§ **WHAT TO PRODUCE**
What lines below include the string "Time"? Pick them out and copy them.

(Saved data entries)
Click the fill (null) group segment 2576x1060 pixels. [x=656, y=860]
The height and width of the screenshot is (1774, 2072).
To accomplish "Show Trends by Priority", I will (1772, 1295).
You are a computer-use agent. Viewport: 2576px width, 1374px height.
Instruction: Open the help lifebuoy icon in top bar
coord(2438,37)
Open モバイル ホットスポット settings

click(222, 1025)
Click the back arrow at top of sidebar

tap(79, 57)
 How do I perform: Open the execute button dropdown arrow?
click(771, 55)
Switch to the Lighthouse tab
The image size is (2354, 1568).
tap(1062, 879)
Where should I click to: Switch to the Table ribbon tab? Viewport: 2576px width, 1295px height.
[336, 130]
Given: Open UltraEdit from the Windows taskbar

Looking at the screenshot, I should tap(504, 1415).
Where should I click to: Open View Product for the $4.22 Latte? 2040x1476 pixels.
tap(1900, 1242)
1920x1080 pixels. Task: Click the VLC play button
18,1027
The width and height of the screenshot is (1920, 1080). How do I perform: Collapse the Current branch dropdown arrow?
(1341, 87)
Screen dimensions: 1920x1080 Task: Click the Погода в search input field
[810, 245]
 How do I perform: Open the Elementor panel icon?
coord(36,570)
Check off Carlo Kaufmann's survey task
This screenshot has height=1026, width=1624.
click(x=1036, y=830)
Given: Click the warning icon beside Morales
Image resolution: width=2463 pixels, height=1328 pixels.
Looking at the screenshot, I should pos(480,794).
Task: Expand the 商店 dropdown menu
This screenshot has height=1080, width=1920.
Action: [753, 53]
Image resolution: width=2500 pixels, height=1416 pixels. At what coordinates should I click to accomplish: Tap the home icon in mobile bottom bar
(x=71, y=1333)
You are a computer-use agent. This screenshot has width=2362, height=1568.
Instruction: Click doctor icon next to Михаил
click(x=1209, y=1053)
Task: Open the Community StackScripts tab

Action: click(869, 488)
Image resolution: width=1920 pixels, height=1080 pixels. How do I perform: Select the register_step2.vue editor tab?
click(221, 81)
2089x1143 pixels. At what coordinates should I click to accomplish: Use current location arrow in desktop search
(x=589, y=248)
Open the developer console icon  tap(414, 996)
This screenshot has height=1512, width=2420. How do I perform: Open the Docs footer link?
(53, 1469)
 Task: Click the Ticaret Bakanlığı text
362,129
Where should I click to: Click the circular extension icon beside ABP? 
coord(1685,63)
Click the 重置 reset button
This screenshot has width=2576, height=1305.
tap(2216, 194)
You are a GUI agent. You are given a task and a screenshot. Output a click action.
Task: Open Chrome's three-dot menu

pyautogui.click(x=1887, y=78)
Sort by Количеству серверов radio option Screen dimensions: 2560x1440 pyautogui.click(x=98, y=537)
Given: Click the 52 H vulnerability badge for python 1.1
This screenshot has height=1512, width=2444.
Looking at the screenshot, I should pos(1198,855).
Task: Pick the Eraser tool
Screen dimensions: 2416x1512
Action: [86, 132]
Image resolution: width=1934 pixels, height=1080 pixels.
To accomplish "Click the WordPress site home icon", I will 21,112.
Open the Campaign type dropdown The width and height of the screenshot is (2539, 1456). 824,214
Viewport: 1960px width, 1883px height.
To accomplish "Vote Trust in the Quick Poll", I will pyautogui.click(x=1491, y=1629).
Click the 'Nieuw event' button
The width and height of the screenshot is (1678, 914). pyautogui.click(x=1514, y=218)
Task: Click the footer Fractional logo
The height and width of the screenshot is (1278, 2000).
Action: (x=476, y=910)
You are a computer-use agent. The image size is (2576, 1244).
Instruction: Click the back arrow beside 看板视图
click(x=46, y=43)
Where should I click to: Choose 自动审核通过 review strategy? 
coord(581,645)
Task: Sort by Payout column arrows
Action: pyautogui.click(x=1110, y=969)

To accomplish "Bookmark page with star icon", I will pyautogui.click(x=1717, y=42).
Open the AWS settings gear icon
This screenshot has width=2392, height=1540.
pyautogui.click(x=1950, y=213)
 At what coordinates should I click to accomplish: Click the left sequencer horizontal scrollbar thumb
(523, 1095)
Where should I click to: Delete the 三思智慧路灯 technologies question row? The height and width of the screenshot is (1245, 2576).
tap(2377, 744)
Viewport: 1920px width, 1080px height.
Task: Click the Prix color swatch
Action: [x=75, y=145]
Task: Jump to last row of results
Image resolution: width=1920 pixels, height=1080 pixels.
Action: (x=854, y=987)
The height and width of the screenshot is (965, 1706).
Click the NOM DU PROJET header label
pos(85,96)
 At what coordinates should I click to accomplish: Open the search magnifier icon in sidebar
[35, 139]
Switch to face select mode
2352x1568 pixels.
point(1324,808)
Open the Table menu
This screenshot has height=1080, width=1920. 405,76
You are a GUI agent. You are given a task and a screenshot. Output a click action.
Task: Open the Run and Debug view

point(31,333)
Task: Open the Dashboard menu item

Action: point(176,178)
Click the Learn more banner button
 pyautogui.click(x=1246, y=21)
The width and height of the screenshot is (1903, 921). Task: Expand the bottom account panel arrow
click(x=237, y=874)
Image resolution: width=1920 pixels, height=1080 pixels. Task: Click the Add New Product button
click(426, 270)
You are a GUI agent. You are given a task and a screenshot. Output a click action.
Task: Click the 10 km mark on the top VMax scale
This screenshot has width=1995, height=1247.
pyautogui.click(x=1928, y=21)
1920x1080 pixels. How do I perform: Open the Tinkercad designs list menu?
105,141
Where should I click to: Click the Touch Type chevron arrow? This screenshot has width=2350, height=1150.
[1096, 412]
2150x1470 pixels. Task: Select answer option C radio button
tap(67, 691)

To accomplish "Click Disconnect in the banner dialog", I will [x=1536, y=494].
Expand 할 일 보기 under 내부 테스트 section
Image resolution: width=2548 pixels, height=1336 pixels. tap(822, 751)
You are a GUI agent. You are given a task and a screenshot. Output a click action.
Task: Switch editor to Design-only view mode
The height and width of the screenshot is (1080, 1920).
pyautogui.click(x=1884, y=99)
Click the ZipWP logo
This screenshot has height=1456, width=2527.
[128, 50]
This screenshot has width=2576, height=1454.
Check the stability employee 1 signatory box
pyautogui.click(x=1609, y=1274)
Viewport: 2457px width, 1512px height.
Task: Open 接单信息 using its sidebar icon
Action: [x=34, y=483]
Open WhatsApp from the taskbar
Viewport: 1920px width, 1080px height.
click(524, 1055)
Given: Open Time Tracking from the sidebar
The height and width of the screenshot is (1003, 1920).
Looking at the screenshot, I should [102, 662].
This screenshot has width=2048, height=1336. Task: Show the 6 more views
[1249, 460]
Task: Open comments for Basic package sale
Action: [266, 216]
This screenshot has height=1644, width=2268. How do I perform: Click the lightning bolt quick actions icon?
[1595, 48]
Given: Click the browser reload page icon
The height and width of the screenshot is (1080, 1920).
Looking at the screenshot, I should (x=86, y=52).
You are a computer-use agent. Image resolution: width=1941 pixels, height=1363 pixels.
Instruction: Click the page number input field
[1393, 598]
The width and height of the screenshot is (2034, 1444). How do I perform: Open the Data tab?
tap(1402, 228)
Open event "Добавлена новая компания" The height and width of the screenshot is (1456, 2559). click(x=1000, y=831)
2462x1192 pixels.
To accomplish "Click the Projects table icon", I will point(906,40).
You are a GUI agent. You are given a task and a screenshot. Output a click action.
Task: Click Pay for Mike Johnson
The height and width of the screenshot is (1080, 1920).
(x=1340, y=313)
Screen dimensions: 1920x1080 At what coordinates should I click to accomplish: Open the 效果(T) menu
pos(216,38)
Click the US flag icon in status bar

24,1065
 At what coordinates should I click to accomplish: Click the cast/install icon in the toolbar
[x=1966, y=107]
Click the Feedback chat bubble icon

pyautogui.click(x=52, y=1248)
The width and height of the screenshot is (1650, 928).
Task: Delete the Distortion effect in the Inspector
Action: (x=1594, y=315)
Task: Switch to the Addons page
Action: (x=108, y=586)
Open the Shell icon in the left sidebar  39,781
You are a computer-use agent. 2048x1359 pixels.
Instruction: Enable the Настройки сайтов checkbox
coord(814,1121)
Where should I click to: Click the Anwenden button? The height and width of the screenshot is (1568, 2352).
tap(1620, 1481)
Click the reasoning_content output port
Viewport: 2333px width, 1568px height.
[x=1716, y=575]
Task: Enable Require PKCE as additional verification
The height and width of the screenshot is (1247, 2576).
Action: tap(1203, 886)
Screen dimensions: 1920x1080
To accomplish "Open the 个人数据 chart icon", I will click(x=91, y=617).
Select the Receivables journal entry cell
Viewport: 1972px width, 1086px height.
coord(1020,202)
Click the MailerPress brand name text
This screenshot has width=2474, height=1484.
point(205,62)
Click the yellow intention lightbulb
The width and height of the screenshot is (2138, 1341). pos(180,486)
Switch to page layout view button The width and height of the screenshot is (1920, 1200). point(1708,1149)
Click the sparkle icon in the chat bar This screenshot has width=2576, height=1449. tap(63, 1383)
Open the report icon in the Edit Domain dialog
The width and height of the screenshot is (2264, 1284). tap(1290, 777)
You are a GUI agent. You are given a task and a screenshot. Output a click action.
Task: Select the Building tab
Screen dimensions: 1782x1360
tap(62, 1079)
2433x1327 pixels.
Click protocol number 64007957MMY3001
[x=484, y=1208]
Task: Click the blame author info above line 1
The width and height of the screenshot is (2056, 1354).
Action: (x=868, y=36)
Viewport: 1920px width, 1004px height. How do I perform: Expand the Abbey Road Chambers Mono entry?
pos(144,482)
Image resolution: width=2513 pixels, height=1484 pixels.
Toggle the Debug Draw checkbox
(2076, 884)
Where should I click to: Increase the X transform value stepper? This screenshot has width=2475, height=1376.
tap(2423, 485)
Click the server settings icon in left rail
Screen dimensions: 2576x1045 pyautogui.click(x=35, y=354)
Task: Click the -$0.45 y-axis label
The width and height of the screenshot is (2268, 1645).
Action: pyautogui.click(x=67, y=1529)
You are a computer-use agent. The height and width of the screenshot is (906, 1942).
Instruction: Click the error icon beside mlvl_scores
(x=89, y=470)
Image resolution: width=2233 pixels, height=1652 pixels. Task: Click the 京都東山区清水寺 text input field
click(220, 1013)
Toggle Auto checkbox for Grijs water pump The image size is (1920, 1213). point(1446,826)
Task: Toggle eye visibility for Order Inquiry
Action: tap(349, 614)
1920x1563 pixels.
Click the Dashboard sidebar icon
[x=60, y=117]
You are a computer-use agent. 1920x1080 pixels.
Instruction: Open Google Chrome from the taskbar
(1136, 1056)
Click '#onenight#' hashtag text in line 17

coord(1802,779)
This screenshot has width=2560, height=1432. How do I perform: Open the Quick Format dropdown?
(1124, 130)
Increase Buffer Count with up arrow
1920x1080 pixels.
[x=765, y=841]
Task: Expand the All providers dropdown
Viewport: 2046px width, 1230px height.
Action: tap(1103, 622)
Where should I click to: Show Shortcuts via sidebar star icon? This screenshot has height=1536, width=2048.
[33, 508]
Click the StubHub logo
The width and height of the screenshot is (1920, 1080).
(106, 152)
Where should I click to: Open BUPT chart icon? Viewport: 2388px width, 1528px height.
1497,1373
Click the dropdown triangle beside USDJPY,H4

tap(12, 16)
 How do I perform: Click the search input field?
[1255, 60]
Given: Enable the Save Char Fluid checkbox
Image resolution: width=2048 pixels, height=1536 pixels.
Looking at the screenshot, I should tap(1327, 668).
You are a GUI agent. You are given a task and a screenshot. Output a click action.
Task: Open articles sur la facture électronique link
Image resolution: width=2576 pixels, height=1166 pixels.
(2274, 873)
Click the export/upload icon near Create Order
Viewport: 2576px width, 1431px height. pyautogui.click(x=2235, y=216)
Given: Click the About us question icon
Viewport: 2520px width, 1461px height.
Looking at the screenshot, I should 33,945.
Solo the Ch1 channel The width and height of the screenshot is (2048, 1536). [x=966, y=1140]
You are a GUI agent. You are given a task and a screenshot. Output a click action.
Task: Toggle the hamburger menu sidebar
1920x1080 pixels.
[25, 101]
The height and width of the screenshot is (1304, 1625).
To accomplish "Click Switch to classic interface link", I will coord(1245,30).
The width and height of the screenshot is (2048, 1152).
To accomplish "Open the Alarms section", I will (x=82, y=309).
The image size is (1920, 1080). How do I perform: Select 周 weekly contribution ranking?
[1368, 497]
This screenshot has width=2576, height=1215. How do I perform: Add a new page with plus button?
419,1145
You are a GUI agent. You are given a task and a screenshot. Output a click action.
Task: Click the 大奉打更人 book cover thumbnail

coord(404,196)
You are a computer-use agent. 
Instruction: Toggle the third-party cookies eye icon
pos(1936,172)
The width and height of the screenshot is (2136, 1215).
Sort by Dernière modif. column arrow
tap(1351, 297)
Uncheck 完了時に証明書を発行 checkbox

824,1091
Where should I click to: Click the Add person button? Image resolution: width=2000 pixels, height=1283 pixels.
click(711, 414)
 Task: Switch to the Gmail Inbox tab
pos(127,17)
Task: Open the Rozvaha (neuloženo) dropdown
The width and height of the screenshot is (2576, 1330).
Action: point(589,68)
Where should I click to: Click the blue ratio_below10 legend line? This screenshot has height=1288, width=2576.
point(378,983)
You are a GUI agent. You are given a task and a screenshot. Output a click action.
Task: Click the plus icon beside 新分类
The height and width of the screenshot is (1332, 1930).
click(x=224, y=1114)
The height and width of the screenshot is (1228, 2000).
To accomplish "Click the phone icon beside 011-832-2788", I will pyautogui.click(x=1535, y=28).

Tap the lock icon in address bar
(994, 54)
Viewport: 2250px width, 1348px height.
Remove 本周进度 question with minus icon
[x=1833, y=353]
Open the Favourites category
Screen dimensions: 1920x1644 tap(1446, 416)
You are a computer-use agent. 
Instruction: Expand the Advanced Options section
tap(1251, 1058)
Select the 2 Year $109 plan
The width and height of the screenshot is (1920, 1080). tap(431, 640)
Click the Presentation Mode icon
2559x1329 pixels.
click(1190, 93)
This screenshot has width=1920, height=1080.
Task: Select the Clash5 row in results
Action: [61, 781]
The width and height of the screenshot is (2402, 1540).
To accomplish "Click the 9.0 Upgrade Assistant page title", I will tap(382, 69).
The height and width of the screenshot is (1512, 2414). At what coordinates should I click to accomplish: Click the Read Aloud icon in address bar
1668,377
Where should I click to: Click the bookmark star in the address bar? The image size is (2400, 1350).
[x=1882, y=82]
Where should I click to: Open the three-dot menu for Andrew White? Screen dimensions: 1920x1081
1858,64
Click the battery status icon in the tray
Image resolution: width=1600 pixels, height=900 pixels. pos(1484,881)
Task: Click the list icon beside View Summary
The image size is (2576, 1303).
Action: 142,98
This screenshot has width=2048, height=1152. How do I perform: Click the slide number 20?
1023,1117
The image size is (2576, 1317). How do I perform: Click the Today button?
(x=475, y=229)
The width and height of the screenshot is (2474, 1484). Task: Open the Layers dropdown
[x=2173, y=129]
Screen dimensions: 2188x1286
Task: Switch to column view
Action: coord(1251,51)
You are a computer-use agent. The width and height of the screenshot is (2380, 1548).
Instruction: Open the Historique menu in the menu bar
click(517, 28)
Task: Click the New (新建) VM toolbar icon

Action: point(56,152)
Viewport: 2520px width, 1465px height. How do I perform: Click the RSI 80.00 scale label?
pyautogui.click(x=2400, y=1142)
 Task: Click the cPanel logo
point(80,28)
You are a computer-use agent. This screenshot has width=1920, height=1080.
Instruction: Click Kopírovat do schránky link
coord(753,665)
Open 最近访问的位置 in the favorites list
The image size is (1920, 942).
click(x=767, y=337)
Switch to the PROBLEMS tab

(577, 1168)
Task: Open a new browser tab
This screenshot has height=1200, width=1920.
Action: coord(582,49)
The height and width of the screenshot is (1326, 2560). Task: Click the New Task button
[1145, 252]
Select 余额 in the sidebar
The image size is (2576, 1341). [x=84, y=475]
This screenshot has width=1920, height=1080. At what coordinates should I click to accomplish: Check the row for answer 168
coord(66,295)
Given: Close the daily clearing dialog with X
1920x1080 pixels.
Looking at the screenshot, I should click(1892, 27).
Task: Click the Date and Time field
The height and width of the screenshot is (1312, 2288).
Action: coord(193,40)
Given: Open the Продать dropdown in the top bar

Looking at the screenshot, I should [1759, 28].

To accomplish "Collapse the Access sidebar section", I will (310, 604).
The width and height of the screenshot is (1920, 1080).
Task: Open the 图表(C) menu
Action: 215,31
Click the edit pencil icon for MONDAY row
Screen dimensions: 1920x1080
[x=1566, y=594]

§ **SOLUTION TO THIS PROBLEM**
Given: Open Time Tracking from the sidebar
Task: Click the Date and Time field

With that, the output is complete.